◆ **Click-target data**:
# # #
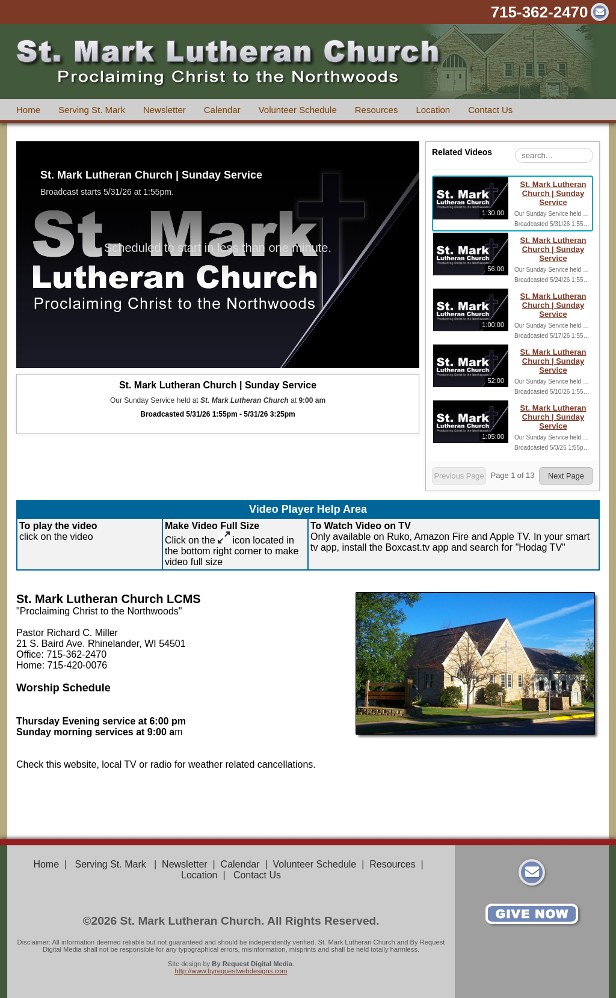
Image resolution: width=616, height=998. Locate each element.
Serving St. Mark (91, 110)
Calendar (222, 110)
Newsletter (164, 110)
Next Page (566, 475)
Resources (376, 110)
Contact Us (490, 110)
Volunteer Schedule (298, 110)
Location (433, 110)
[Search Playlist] (554, 155)
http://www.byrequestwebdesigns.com (230, 971)
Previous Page (459, 475)
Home (28, 110)
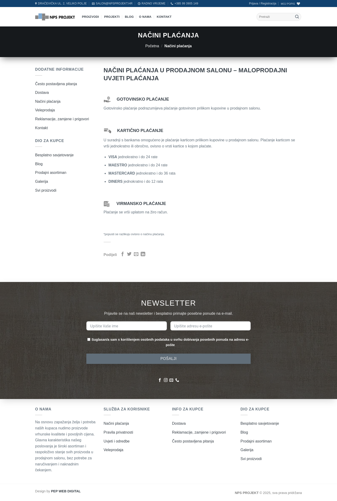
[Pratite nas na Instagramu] (166, 380)
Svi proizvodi (45, 190)
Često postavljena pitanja (56, 84)
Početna (152, 46)
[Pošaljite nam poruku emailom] (171, 380)
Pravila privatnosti (118, 432)
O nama (145, 16)
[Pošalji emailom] (136, 254)
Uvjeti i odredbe (117, 441)
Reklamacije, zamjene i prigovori (62, 119)
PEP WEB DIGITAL (66, 491)
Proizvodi (90, 16)
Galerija (41, 181)
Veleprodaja (45, 110)
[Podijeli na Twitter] (129, 254)
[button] (262, 3)
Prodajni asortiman (50, 173)
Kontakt (164, 16)
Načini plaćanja (48, 101)
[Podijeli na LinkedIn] (143, 254)
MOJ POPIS (288, 3)
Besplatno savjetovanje (54, 155)
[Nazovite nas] (177, 380)
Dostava (42, 93)
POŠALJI (168, 359)
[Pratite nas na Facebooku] (160, 380)
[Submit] (297, 17)
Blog (129, 16)
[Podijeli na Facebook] (122, 254)
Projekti (112, 16)
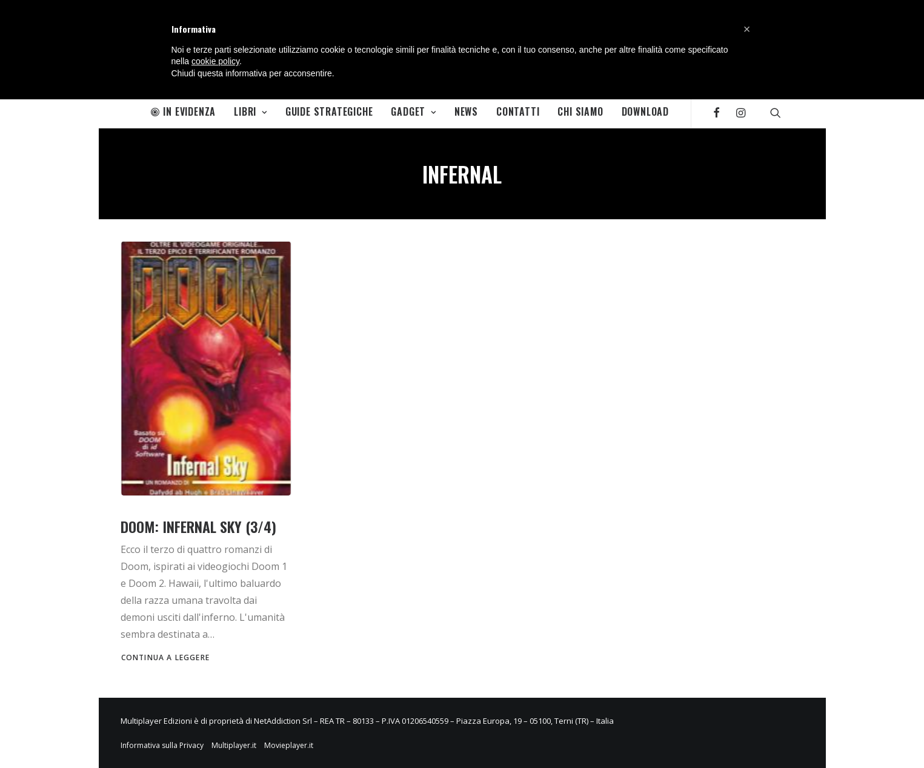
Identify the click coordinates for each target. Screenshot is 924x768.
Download (645, 111)
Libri (250, 111)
# # #
◆ **What to produce**: Pull out each line above that contains the word "Podijeli", and copy those lines.

◆ **Written answer**:
[Podijeli na Twitter] (129, 254)
[Podijeli na LinkedIn] (143, 254)
[Podijeli na Facebook] (122, 254)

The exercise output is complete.